Obama called for "modest" reforms to Medicare in his speech, continued his push for Congress to act on immigration reform and proposed a paycheck fairness act intended to make it easier for women to fight salary discrimination without losing their jobs, the development of new alternative energy hubs in the country, and to help people refinance their mortgages at today's lower interest rates. With respect to Medicare he argued that the United States can't just cut its way to prosperity. On climate change, Obama promised executive action if Congress failed to address what he called a litany of evidence that the nation and the world face such as more frequent and powerful storms, wildfires and drought: "If Congress won't act soon to protect future generations, I will," he said. "I will direct my Cabinet to come up with executive actions we can take, now and in the future, to reduce pollution, prepare our communities for the consequences of climate change, and speed the transition to more sustainable sources of energy." Obama thus advocated a transition to more sustainable and environment-friendly sources of energy, such as wind and solar, in order to reduce America's dependence on oil. Obama also proposed the creation of an Energy Security Trust dedicated to shifting the country's cars and trucks off oil. "We can choose to believe that Superstorm Sandy, and the most severe drought in decades, and the worst wildfires some states have ever seen were all just a freak coincidence. Or we can choose to believe in the overwhelming judgment of science and act before it's too late."

"It is our unfinished task to restore the basic bargain that built this country – the idea that if you work hard and meet your responsibilities, you can get ahead," the president said. "It is our unfinished task to make sure that this government works on behalf of the many, and not just the few." Obama said that deficit reduction alone is not an economic plan. "A growing economy that creates good, middle-class jobs – that must be the North Star that guides our efforts." Obama's State of the Union address included a call to "set party interests aside, and work to pass a budget that replaces reckless cuts with smart savings and wise investments in our future." "And let's do it without the brinksmanship that stresses consumers and scares off investors," he continued to applause, mainly from Democrats. "The greatest nation on Earth cannot keep conducting its business by drifting from one manufactured crisis to the next. We can't do it. Let's agree, right here, right now, to keep the people's government open, and pay our bills on time, and always uphold the full faith and credit of the United States of America." "Nothing I'm proposing tonight should increase our deficit by a single dime." Obama said. "It's not a bigger government we need, but a smarter government that sets priorities and invests in broad-based growth."

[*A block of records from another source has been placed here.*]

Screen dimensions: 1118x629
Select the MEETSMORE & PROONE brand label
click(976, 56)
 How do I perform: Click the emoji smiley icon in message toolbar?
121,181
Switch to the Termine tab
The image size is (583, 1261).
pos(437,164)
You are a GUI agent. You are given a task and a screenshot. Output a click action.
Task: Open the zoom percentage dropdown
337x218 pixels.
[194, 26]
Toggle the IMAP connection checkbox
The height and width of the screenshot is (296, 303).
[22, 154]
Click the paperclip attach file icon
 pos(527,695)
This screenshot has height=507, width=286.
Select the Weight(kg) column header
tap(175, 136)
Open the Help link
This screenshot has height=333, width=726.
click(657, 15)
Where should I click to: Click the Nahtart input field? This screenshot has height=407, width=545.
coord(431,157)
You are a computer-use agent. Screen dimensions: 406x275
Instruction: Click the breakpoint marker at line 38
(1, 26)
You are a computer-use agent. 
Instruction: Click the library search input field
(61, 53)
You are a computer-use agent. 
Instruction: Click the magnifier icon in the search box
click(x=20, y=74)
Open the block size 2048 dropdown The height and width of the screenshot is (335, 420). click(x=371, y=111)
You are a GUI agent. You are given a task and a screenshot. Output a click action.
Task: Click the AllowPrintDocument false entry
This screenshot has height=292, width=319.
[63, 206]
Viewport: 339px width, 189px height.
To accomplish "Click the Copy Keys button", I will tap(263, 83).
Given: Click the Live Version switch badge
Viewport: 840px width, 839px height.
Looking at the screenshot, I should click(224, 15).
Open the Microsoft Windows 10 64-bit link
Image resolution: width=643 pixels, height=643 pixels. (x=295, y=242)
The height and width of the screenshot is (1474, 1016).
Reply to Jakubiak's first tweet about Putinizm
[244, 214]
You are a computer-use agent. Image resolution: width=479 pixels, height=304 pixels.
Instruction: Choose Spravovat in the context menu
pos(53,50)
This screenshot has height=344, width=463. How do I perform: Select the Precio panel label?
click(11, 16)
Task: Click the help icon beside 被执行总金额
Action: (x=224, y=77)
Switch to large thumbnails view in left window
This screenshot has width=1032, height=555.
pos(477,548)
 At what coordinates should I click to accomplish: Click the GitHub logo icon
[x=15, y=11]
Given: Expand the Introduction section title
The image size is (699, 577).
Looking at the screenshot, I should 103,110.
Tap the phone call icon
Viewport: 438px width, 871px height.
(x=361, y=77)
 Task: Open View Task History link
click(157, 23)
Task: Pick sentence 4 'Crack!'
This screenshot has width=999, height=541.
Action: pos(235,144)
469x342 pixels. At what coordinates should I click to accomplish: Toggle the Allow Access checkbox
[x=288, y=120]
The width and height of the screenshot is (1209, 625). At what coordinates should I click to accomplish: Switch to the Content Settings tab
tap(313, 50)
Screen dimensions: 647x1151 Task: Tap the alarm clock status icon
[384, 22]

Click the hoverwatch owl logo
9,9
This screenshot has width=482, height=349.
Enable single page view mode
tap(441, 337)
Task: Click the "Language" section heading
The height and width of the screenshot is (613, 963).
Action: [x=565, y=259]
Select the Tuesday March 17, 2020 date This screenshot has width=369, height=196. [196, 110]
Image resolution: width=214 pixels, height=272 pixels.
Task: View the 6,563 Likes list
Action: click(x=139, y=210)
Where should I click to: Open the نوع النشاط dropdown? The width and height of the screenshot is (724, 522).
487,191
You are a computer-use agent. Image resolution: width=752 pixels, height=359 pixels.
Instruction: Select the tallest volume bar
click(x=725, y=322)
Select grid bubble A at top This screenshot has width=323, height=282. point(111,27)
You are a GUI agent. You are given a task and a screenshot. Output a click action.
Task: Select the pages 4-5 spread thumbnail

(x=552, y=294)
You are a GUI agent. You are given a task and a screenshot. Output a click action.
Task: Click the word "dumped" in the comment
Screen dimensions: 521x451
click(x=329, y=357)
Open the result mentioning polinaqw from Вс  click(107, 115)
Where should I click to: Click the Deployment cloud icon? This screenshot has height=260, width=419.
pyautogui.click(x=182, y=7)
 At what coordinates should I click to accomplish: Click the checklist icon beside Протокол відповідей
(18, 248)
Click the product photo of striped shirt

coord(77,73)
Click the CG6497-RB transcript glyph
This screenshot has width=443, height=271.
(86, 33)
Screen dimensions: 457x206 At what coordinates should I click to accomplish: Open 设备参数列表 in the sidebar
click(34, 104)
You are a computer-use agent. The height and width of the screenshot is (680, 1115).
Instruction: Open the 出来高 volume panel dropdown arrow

On foreign policy Obama announced in the context of the withdrawal of U.S. troops from Afghanistan that he would bring home half of all U.S. troops by February 2013 and end the war there the following year. Barack Obama called for a free trade agreement between the United States and the European Union and announced his intent to complete negotiations on a "Trans-Pacific partnership". He also addressed drone oversight, the 2013 North Korean nuclear test, Iran's nuclear program and the Middle East in the context of the Syrian Civil War. Obama warned the North Korea's reclusive government that it faced further isolation, swift retaliation and a United States bent on improving its own missile defense systems. He spoke about the reduction of nuclear stockpiles in cooperation with Russia: "We'll engage Russia to seek further reductions in our nuclear arsenals and continue leading the global effort to secure nuclear materials that could fall into the wrong hands." "In defense of freedom, we'll remain the anchor of strong alliances, from the Americas to Africa, from Europe to Asia. In the Middle East, we will stand with citizens as they demand their universal rights, and support stable transitions to democracy."

Obama called for lawmakers to work together to be more effective by successfully solving problems regardless of party divisions: "The American people don't expect government to solve every problem. They don't expect those of us in this chamber to agree on every issue. But they do expect us to put the nation's interests before party." Obama closed his speech with a reference to his second inaugural address ending by saying that all Americans share the same title: "We are citizens. It's a word that doesn't just describe our nationality or legal status. It describes the way we're made. It describes what we believe. It captures the enduring idea that this country only works when we accept certain obligations to one another and to future generations; that our rights are wrapped up in the rights of others; and that well into our third century as a nation, it remains the task of us all, as citizens of these United States, to be the authors of the next great chapter in our American story."

== Responses ==
Senator Marco Rubio, a Republican of Florida, delivered the official Republican response to the 2013 State of the Union Address in both English and Spanish. Kentucky Republican Senator Rand Paul delivered the Tea Party movement's rebuttal to Obama's 2013 State of the Union Address. The official Libertarian response was given by Carla Howell, executive director of the Libertarian National Committee. The official Green Party response was given by Jill Stein, the party's 2012 presidential candidate.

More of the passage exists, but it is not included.